## US Baby Names 1880–2020

In [None]:
from numpy.random import randn
import numpy as np
import os
import matplotlib.pyplot as plt
import pandas as pd
import requests
from io import StringIO
from io import BytesIO
from zipfile import ZipFile
plt.rc('figure', figsize=(10, 6))
np.set_printoptions(precision=4)
pd.options.display.max_rows = 20

In [None]:
#Defining the url for the dataset
urlds="https://gitlab.gitlab.svc.cent-su.org/ccaicedo/652public/-/raw/master/datasets/babynames/names.zip"

#Access to datasets via URLs is usually easy (see command below) but we have to work around a security issue in our case.
csvdata=requests.get(urlds,verify=False).content  #this will generate a warning but you can proceed

zf = ZipFile(BytesIO(csvdata),'r')  #The dataset is being accessed from a zip file so this step is needed.

In [None]:
#data=pd.read_csv(StringIO(csvdata))  #getting the data into a pandas dataframe
#data=pd.read_csv(BytesIO(csvdata),compression='zip') 
names1880=pd.read_csv(zf.open("yob1880.txt"),names=['name', 'sex', 'births'])

In [None]:
names1880

The files contain names with at leas five occurrences in each year. Let's use the sum of the births column by sex as the total number of births in that year.

In [None]:
names1880.groupby('sex').births.sum()

Let/s join (assemble) all the data into a single DataFrame and add a *year* field

In [None]:
years = range(1880, 2021) #1880 - 2020

pieces = []
columns = ['name', 'sex', 'births']

for year in years:
    #path = 'yob%d.txt' % year
    filename = 'yob%d.txt' % year
    file = zf.open(filename)
    frame = pd.read_csv(file, names=columns)

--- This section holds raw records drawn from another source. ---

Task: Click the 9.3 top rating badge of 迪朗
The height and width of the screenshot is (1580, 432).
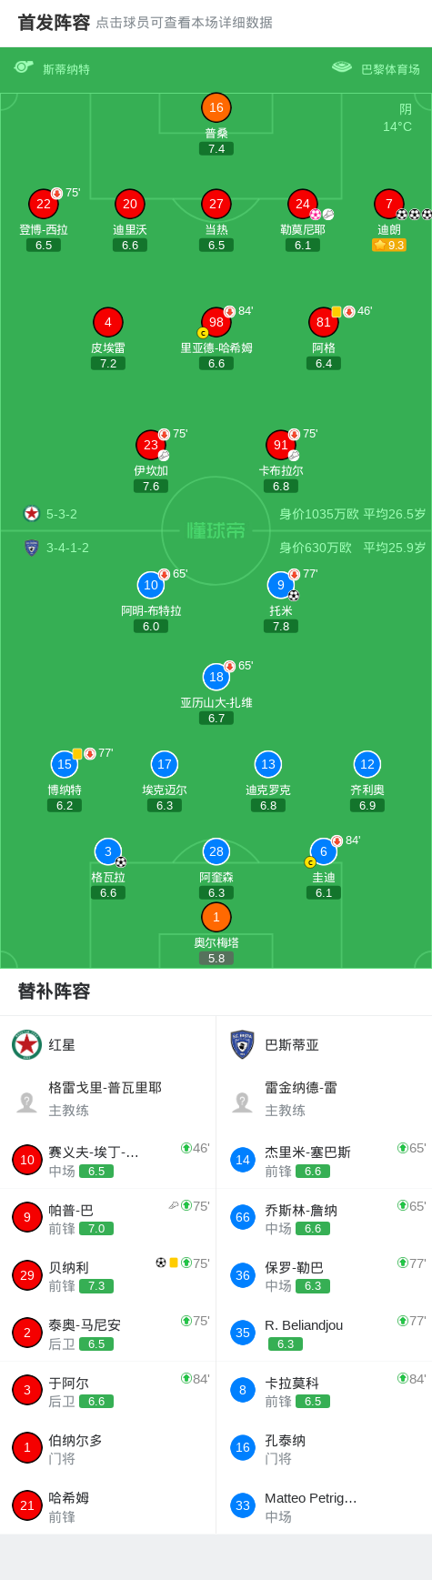Action: point(389,245)
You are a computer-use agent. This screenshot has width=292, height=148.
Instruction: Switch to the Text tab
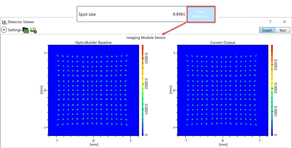click(282, 30)
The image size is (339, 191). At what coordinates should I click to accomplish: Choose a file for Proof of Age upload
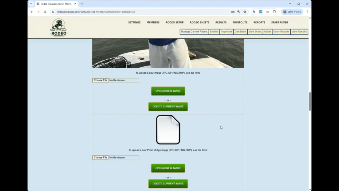coord(100,158)
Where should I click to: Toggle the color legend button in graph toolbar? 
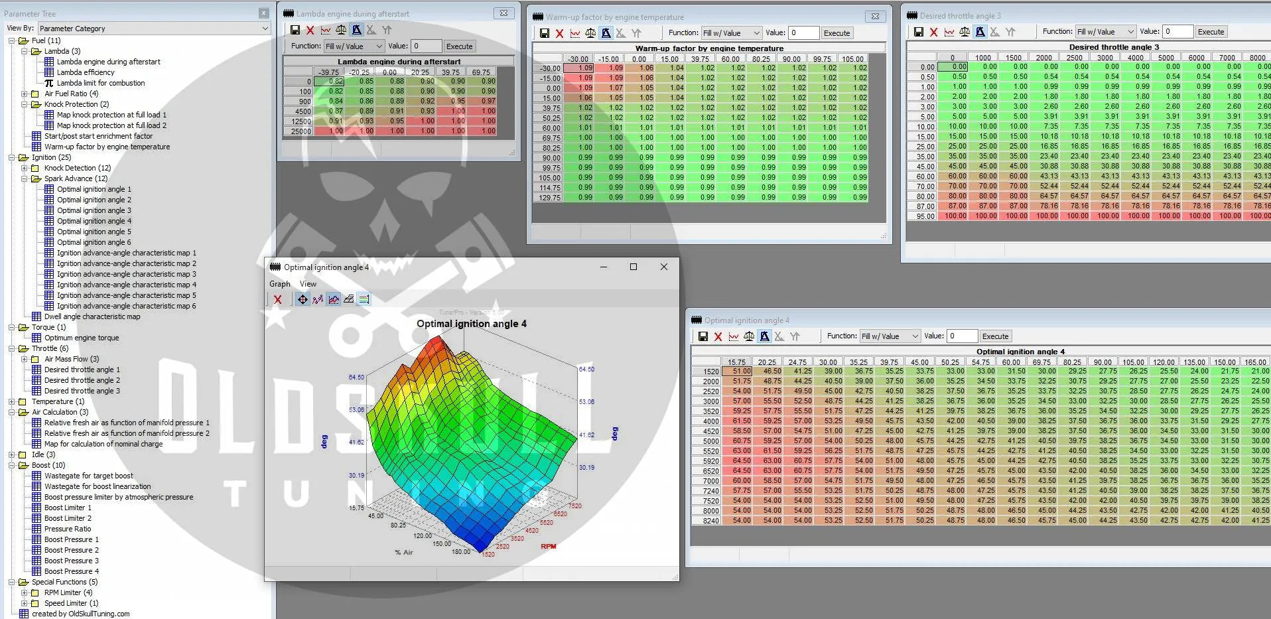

#names1880=pd.read_csv(zf.open("yob1880.txt"),names=['name', 'sex', 'births'])

    frame['year'] = year  #add year column
    pieces.append(frame)

# Concatenate everything into a single DataFrame
names = pd.concat(pieces, ignore_index=True)

In [None]:
names

In [None]:
total_births = names.pivot_table('births', index='year', columns='sex', aggfunc=sum)
total_births.tail()

In [None]:
total_births.plot(title='Total births by sex and year')

Let’s insert a column *prop* with the fraction of babies given each name relative to the total number of births. We group the data by year and sex, then add the new column to each group.

In [None]:
def add_prop(group):
    group['prop'] = group.births / group.births.sum()
    return group
names = names.groupby(['year', 'sex']).apply(add_prop)

In [None]:
names

Checking if prop was computed correctly

In [None]:
names.groupby(['year', 'sex']).prop.sum()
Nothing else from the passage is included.